• [EXERCISE]:
Answer these from the text on the Triangle Universities Nuclear Laboratory:
(a) Which three universities pool their resources in the lab?
(b) How large was the 1965 award from the U.S. Atomic Energy Commission?
(c) What does the acronym HIGS stand for?

• [TEXT UNDER STUDY]:
────────

Triangle Universities Nuclear Laboratory, or TUNL as it’s so affectionately called, is a place like no other.
One of only four Department of Energy Centers of Excellence for Nuclear Physics in the nation, TUNL brings together the resources of three universities: the University of North Carolina at Chapel Hill, Duke University, and North Carolina State University. And what makes this environment even more special is the focus on, and importance of, research over institutional boundaries.
“Nobody thinks of themselves as being from State or Duke or Carolina,” said Chris Gould, professor of physics at NC State. “People working together do really great things in every field. You just have to be willing to share the credit.”
Five decades of credit — because this month, TUNL celebrates 50 years of collaboration and success.
“We have lasted where other universities have failed because of the proximity of the three campuses and the fact that the critical number of people here make it possible,” said Tom Clegg, professor of physics at UNC-Chapel Hill.
The allure of TUNL drew Clegg and Gould to Duke University, where the lab is located, in 1968 and 1969, respectively. TUNL Director Calvin Howell joined the team first as a Duke graduate student before later joining the Duke faculty.
Three particle accelerators draw today’s curious minds to TUNL. The tandem Van de Graaff accelerator — the lab’s first accelerator upon acceptance of a $2.5 million award from the U.S. Atomic Energy Commission in 1965 — helps researchers study the attractive forces that hold a nucleus together. The newest accelerator at TUNL, HIGS (High Intensity Gamma-Ray Source) produces extremely bright beams of gamma rays that help scientists shed light on the structure of a nucleus. Lastly, beams from an accelerator within the Laboratory for Nuclear Experimental Astrophysics, or LENA, simulate conditions that allow scientists to study how rare nuclear reactions occurring in stars created the chemical elements we all know.
“These tools helps us investigate physics on very large distance scales to physics on very small distance scales,” said Mohammad Ahmed, professor of physics at North Carolina Central University and Duke. “From nuclear phenomena responsible for events that are galactic and major, to events that are femtometers (one millionth of a nanometer) in scale. That’s why this is important.”
But at the end of the day, what’s most important to the leaders at TUNL are the graduate students and the things they achieve.
“TUNL educates students for a broad range of professions — the private sector, academia, federal government and even medicine,” Howell said. “This is one of our great traditions that we are very proud of currently, and that we, in our vision for the future, see as continuing and getting stronger as we reach out to broader communities of people who can contribute to the nation in nuclear physics.”

────────

• [DATA UNDER STUDY]:
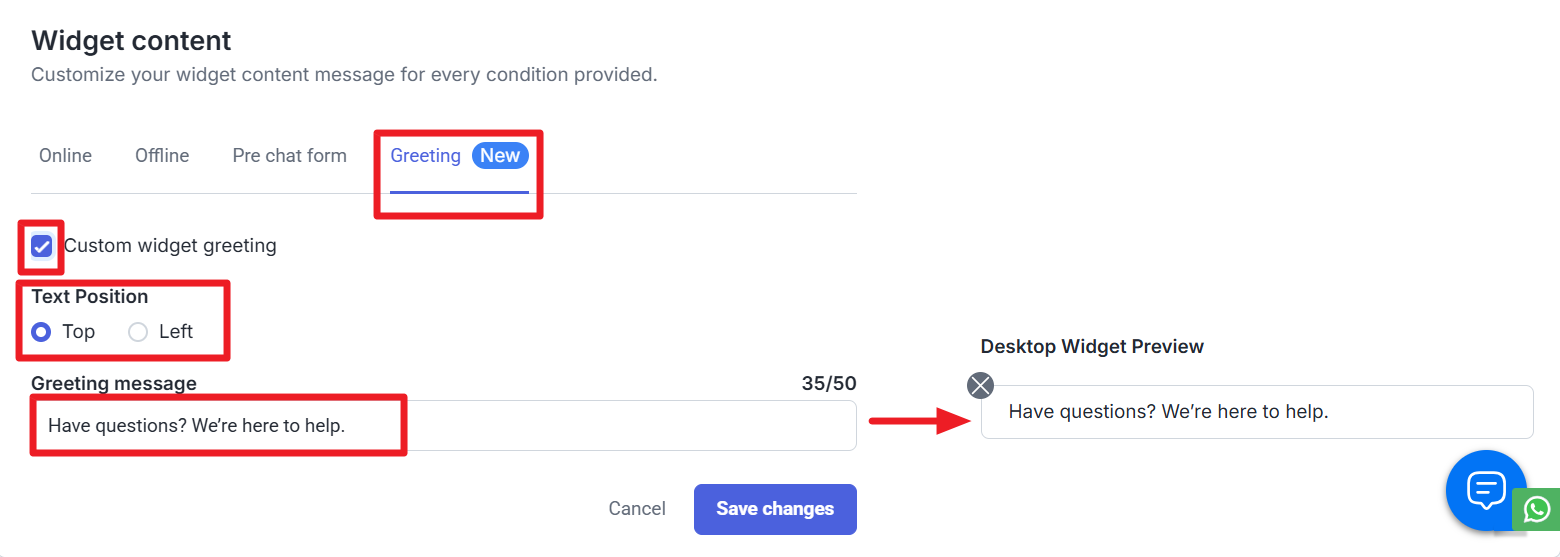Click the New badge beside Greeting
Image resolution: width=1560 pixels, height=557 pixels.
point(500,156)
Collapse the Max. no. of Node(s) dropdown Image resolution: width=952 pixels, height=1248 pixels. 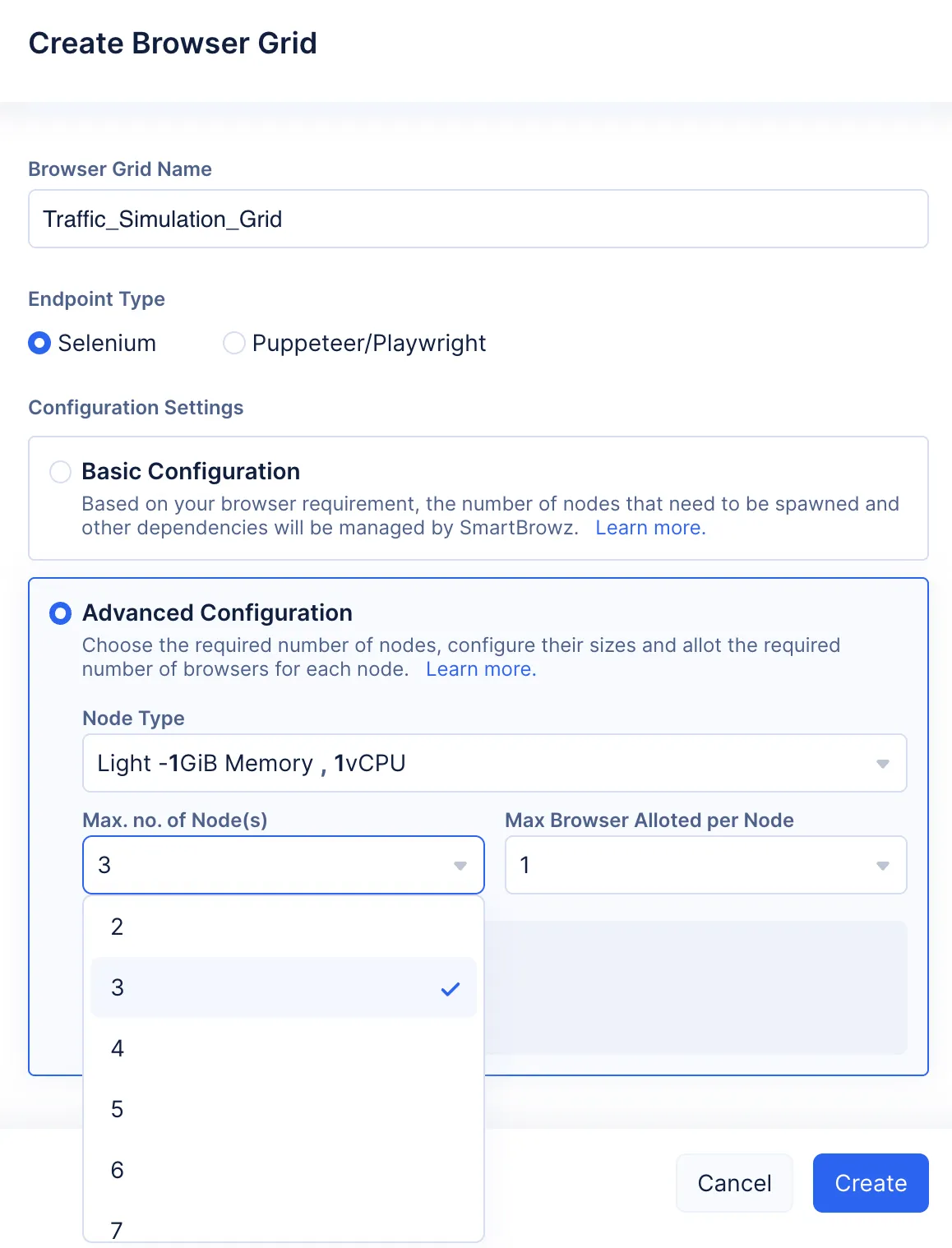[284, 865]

────────

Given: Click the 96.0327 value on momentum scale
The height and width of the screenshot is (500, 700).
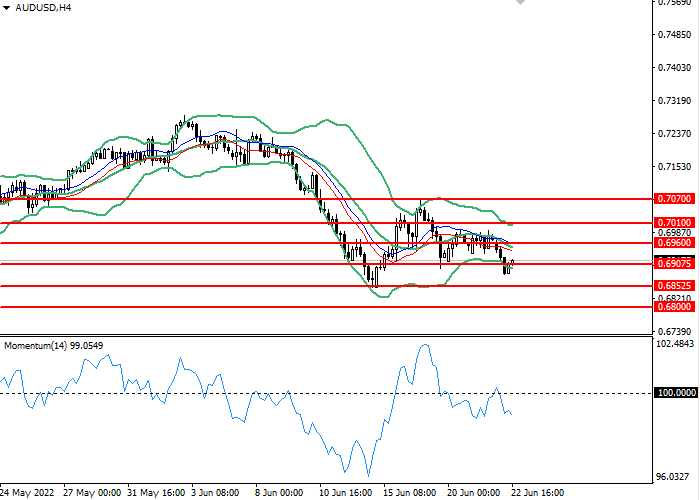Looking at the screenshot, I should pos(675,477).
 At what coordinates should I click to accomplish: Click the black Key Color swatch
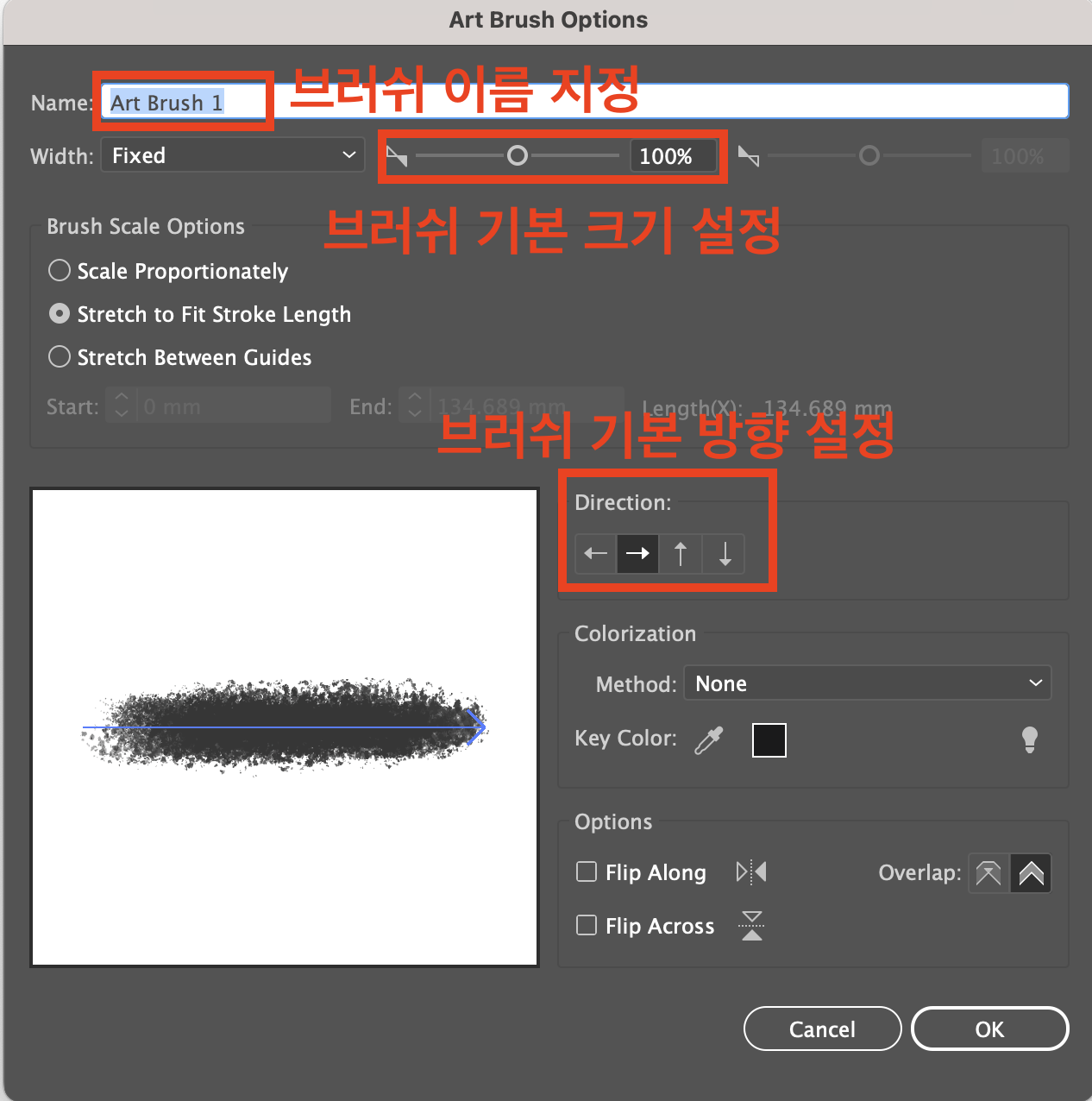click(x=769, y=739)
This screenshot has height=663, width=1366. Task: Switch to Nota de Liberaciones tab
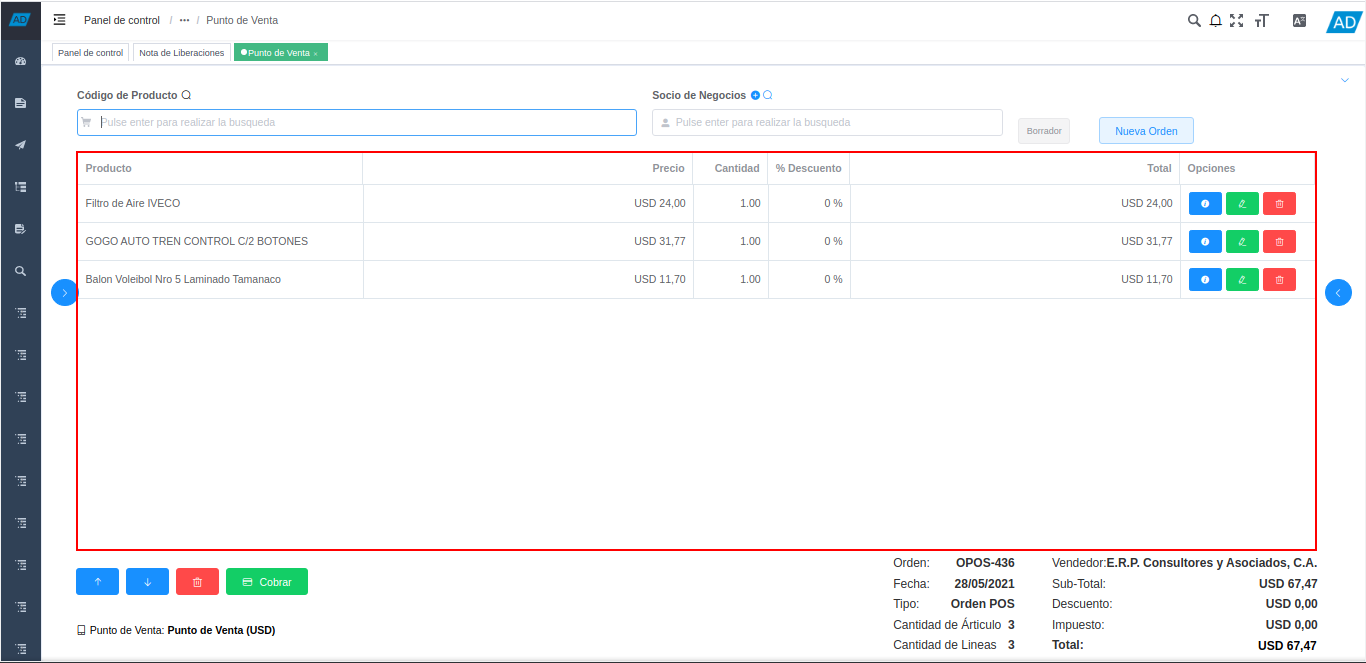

────────

• [REPLY]:
(a) The University of North Carolina at Chapel Hill, Duke University, and North Carolina State University
(b) $2.5 million
(c) High Intensity Gamma-Ray Source